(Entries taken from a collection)

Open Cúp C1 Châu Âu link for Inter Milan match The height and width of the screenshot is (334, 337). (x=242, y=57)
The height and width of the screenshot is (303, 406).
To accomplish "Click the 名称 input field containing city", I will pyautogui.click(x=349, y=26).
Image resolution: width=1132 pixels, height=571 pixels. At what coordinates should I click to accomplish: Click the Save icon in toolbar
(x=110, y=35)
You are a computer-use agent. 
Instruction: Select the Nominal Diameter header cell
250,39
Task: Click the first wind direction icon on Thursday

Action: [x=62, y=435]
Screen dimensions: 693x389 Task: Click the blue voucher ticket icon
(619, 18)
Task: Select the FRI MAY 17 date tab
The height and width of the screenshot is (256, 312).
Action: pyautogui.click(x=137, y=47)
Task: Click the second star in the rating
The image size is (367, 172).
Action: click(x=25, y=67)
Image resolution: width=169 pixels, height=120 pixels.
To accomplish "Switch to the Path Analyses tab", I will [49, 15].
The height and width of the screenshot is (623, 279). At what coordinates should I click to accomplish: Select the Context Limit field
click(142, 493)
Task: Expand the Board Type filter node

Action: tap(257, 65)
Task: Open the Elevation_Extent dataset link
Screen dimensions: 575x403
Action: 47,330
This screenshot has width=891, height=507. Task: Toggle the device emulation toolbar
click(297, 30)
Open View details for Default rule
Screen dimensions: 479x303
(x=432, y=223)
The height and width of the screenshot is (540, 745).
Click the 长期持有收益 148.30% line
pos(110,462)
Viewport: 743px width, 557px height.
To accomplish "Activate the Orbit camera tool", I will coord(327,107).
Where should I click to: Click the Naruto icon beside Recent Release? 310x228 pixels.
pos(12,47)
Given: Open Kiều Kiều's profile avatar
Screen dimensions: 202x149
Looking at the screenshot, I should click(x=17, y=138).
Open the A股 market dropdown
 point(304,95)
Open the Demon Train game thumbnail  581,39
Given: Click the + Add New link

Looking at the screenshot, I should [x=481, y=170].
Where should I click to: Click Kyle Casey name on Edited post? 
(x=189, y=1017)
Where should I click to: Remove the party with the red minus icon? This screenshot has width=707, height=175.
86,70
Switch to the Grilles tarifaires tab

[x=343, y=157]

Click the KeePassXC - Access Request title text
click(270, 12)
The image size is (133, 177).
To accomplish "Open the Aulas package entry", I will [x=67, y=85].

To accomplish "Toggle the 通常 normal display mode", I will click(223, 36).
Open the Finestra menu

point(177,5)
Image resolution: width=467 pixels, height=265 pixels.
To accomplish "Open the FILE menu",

* _DESCRIPTION OF THE TASK_
Transcribe every entry exactly, omitting nothing.

* _TASK OUTPUT_
Open Cúp C1 Châu Âu link for Inter Milan match The height and width of the screenshot is (334, 337). (x=242, y=57)
The height and width of the screenshot is (303, 406).
To accomplish "Click the 名称 input field containing city", I will pyautogui.click(x=349, y=26).
Image resolution: width=1132 pixels, height=571 pixels. At what coordinates should I click to accomplish: Click the Save icon in toolbar
(x=110, y=35)
You are a computer-use agent. 
Instruction: Select the Nominal Diameter header cell
250,39
Task: Click the first wind direction icon on Thursday

Action: [x=62, y=435]
Screen dimensions: 693x389 Task: Click the blue voucher ticket icon
(619, 18)
Task: Select the FRI MAY 17 date tab
The height and width of the screenshot is (256, 312).
Action: pyautogui.click(x=137, y=47)
Task: Click the second star in the rating
The image size is (367, 172).
Action: click(x=25, y=67)
Image resolution: width=169 pixels, height=120 pixels.
To accomplish "Switch to the Path Analyses tab", I will [49, 15].
The height and width of the screenshot is (623, 279). At what coordinates should I click to accomplish: Select the Context Limit field
click(142, 493)
Task: Expand the Board Type filter node

Action: tap(257, 65)
Task: Open the Elevation_Extent dataset link
Screen dimensions: 575x403
Action: 47,330
This screenshot has width=891, height=507. Task: Toggle the device emulation toolbar
click(297, 30)
Open View details for Default rule
Screen dimensions: 479x303
(x=432, y=223)
The height and width of the screenshot is (540, 745).
Click the 长期持有收益 148.30% line
pos(110,462)
Viewport: 743px width, 557px height.
To accomplish "Activate the Orbit camera tool", I will coord(327,107).
Where should I click to: Click the Naruto icon beside Recent Release? 310x228 pixels.
pos(12,47)
Given: Open Kiều Kiều's profile avatar
Screen dimensions: 202x149
Looking at the screenshot, I should click(x=17, y=138).
Open the A股 market dropdown
 point(304,95)
Open the Demon Train game thumbnail  581,39
Given: Click the + Add New link

Looking at the screenshot, I should [x=481, y=170].
Where should I click to: Click Kyle Casey name on Edited post? 
(x=189, y=1017)
Where should I click to: Remove the party with the red minus icon? This screenshot has width=707, height=175.
86,70
Switch to the Grilles tarifaires tab

[x=343, y=157]

Click the KeePassXC - Access Request title text
click(270, 12)
The image size is (133, 177).
To accomplish "Open the Aulas package entry", I will [x=67, y=85].

To accomplish "Toggle the 通常 normal display mode", I will click(223, 36).
Open the Finestra menu

point(177,5)
Image resolution: width=467 pixels, height=265 pixels.
To accomplish "Open the FILE menu",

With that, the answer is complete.